Nutty bulgur tossed with crisp radishes and sugar snap peas, dressed in a spiced butter dressing and topped with crispy skin salmon.
Serves 4 - 30 mins
- 200g bulgur
- 2-3 tbsp Moroccan spice mix
- 1 lebanese cucumber
- 1/3 bunch radishes
- 125g sugar snap peas
- 1 beetroot
- 2 packets salmon fillets
- 20g fresh mint
- 1/2 lemon
From your pantry:
oil, salt, pepper, butter
Make this recipe Gluten free: Substitute the bulgur for millet or brown rice. If you don’t have Morrocan spice mix, use a mixture of ground turmeric, paprika, cumin, ginger and all spice.
Place bulgur in a saucepan with plenty of water. Bring to the boil and simmer for 15-20 minutes, or until tender but still firm. Drain and rinse.

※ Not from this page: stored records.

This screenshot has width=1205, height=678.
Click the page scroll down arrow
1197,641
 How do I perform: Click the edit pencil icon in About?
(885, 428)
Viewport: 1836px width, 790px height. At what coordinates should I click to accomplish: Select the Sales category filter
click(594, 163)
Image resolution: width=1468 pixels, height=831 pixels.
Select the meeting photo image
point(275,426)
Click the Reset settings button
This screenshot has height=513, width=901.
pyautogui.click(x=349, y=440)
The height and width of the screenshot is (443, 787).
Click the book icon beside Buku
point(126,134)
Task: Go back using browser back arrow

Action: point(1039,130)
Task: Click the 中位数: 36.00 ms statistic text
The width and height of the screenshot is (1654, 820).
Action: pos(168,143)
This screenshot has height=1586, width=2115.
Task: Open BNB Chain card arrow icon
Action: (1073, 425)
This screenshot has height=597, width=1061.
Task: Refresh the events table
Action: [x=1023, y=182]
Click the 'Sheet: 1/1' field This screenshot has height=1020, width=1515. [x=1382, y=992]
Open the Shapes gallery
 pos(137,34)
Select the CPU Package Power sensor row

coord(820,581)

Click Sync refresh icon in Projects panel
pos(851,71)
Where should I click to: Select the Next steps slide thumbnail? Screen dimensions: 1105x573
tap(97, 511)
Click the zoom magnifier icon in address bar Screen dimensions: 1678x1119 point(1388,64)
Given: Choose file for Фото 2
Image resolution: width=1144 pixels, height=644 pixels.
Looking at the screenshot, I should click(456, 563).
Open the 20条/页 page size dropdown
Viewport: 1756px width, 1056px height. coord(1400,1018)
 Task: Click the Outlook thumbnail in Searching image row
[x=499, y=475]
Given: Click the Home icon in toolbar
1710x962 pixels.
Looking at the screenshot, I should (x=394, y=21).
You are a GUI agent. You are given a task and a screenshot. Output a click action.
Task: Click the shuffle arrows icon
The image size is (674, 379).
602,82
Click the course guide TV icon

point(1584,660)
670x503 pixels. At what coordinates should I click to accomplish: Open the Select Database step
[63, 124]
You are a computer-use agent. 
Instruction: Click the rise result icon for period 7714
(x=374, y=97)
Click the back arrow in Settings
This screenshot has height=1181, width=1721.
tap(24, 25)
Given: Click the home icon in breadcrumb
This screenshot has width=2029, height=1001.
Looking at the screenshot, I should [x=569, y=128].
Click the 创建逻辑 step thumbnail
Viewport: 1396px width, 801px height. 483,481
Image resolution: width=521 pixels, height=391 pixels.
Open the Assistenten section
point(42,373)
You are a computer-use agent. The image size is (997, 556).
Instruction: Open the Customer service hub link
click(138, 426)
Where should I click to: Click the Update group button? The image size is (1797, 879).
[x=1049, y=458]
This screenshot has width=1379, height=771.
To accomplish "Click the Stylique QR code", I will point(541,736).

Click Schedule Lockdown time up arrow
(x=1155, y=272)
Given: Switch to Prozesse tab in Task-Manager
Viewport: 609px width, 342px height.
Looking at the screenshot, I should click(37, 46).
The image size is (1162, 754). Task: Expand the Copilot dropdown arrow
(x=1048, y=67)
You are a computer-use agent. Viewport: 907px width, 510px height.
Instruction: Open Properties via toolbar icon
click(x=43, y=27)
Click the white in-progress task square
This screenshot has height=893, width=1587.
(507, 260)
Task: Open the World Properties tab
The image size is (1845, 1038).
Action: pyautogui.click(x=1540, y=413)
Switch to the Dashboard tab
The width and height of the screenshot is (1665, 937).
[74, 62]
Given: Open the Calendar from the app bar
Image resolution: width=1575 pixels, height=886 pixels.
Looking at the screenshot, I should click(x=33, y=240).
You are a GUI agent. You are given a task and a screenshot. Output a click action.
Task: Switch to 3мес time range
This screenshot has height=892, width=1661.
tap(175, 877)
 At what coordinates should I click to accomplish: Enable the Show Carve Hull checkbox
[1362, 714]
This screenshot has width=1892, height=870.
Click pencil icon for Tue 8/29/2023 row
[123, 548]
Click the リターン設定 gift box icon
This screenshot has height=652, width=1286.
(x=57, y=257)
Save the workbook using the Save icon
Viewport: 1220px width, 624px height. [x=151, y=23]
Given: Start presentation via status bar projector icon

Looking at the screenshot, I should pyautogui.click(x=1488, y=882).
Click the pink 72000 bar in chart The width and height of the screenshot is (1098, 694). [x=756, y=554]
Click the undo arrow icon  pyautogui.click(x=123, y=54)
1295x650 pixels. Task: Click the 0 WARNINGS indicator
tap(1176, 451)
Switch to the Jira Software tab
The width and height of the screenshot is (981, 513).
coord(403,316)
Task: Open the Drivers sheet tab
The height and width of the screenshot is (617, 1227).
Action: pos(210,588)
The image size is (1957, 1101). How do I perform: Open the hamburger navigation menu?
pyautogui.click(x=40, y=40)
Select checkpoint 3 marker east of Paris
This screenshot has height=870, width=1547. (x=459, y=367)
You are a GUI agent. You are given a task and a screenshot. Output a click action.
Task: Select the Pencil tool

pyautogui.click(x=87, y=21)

Heat a frypan over medium heat with 1 tbsp oil, 40g butter and 1 1/2 tbsp spice mix. Cook, stirring, for 3-5 minutes, or until spice mix has dissolved and butter foams. Remove to a bowl to cool.
Deseed and slice cucumber. Slice radishes and sugar snap peas. Grate beetroot and keep separate.
Coat salmon with 3 tsp spice mix and season with salt and pepper. Heat frypan over medium-high heat with 1 tbsp oil. Cook salmon skin-side down for 4 minutes, or until crispy. Turn and cook for a further 3 minutes, or until cooked through.
Finely chop mint leaves. Add to cooled spiced butter along with lemon juice. Season to taste with salt and pepper.
Toss bulgur with spiced butter dressing, cucumber, radishes and sugar snaps until coated. Top with salmon fillets and grated beetroot to serve.